Mario Merz’s retrospective will deepen into the drifts and threads of an oeuvre that stood up against the current by stressing prehistoric time as understood outside history’s teleological discourse in the modern episteme. This anachronistic perspective, evident in the choice of materials and iconography, echoed also the Italian political and intellectual context during the 60s and 70s, bringing into light Merz’s political commitment, as well as his antagonism to the penetration of American lifestyle and capitalism around the globe.
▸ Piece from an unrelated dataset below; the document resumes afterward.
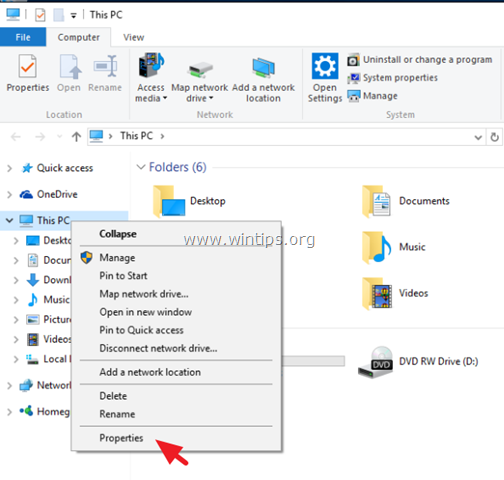Collapse the Folders (6) section chevron
The height and width of the screenshot is (480, 504).
[141, 167]
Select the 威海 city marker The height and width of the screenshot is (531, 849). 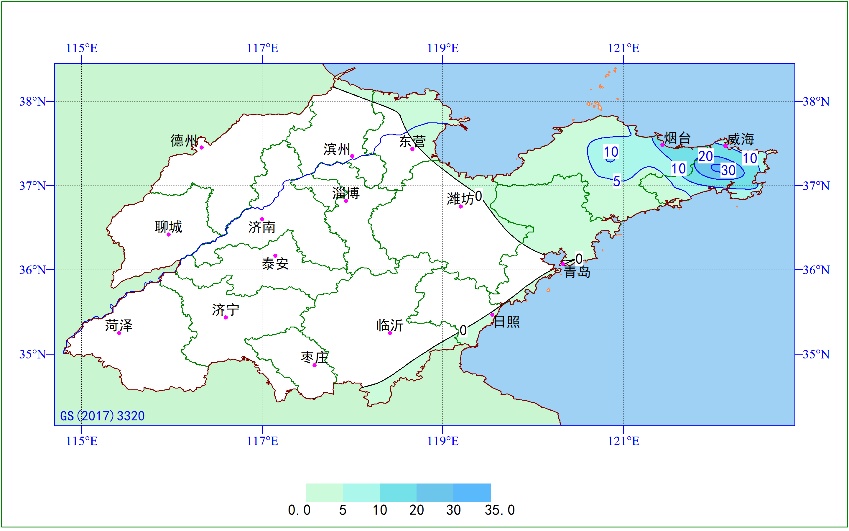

A constellation of works related to the critic of capitalism and postindustrial society identify Merz’s questioning of the established models of discourse through a pre-modern and diachronic imaginary of forms derived from the mythical and the geological: the igloo, the table, the spiral, the river, the ancestral animals (rhinoceros, crocodile, etc.) together with the use of organic materials (clay, branches, wax, charcoal, etc.) and particular associations such as fire-ray-arrow-neon and the idea of the nomadic are implicit in models of life, subsistence and adaptation that have evolved with certain independence, embodying recognizable forms of resistance. In this sense, the search of the mythical differs in Merz from other routes taken by his contemporaries in his articulation of a critic of modernity in that his archaism has nothing to do with the melancholic longing of the past. On the contrary, Merz’s appealing to a language of morphologies and modes of representation that are both literal and evidently exposed prove to have an specific extra-artistic potential to undermine the illusion of representation.
Merz’s use of precarious materials (letters, food wrappings, etc) originated during his imprison in 1945 when he militated in the antifascist resistance group Giustizia e Libertá. His political concerns unfolded early in aesthetic terms giving shape to some of his crucial works. Igloo di Giap; Che fare? and Solitario solidale, ensued from the events of 68, as well as the political and philosophical ideas that, particularly in Italy, modified the classical conception of Marxism regarding the role of the intellectual as a revolutionary subject.